La puissance de cette plume permet au Grand cahier, court roman d’environ 160 pages, d’atteindre profondément le lecteur qui se heurte à cette barbarie aussi inattendue qu’effrayante.
Il y a bien sûr cette cruauté incroyable d’une guerre comme tant d’autres, qui usent les Hommes, creusent des tombes dans les deux camps et amène avec elle la famine, la maladie et la misère ; il y a encore la brutalité de cette grand-mère au cœur dur, marquée par une existence de labeur et qui projette sur ses petits enfants toute la souffrance d’une vie d’injustices et de solitude ; mais surtout, c’est une profonde noirceur qui étreint le lecteur à la lecture de ce texte, le sentiment de rencontrer des êtres humains dénaturés, abandonnés à une violence animale ainsi qu’à une monstrueuse perversité.

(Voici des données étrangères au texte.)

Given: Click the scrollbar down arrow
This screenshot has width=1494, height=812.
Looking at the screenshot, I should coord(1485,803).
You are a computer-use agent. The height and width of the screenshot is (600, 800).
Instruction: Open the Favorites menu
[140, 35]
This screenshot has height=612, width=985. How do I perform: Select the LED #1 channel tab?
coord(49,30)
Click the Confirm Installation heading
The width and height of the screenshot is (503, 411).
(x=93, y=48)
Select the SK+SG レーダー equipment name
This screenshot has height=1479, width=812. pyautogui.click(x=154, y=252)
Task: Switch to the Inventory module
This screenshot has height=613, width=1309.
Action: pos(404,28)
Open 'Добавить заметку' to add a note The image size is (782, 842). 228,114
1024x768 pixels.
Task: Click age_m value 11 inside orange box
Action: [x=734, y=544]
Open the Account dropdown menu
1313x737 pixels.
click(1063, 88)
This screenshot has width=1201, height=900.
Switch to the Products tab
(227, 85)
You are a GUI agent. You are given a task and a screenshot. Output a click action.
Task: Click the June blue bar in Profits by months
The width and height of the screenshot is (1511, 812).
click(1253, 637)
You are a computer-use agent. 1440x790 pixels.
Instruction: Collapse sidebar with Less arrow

Toutefois, Le grand cahier n’est pas un drame, ni même une tragédie. La beauté de ce roman réside dans l’espoir, insoupçonné et invisible, qui se déploie au fil des pages jusqu’à s’imposer au lecteur. Face à un monde qui se brise et à cette violence omniprésente, les deux enfants vont trouver en eux l’énergie de vivre et, puisant dans leurs instincts de survie, ils parviendront à restaurer l’amour, la compassion et la fraternité dans les cœurs désolés des Hommes.
Ainsi, Le grand cahier est un roman qui meurtri le lecteur par sa monstruosité et son réalisme, cependant ce texte est surtout une magnifique ode à la vie et à cette incroyable force qui conduit les hommes à survivre au-delà de la souffrance et du mal. Une relecture poignante d’un texte qui ne vieillit pas.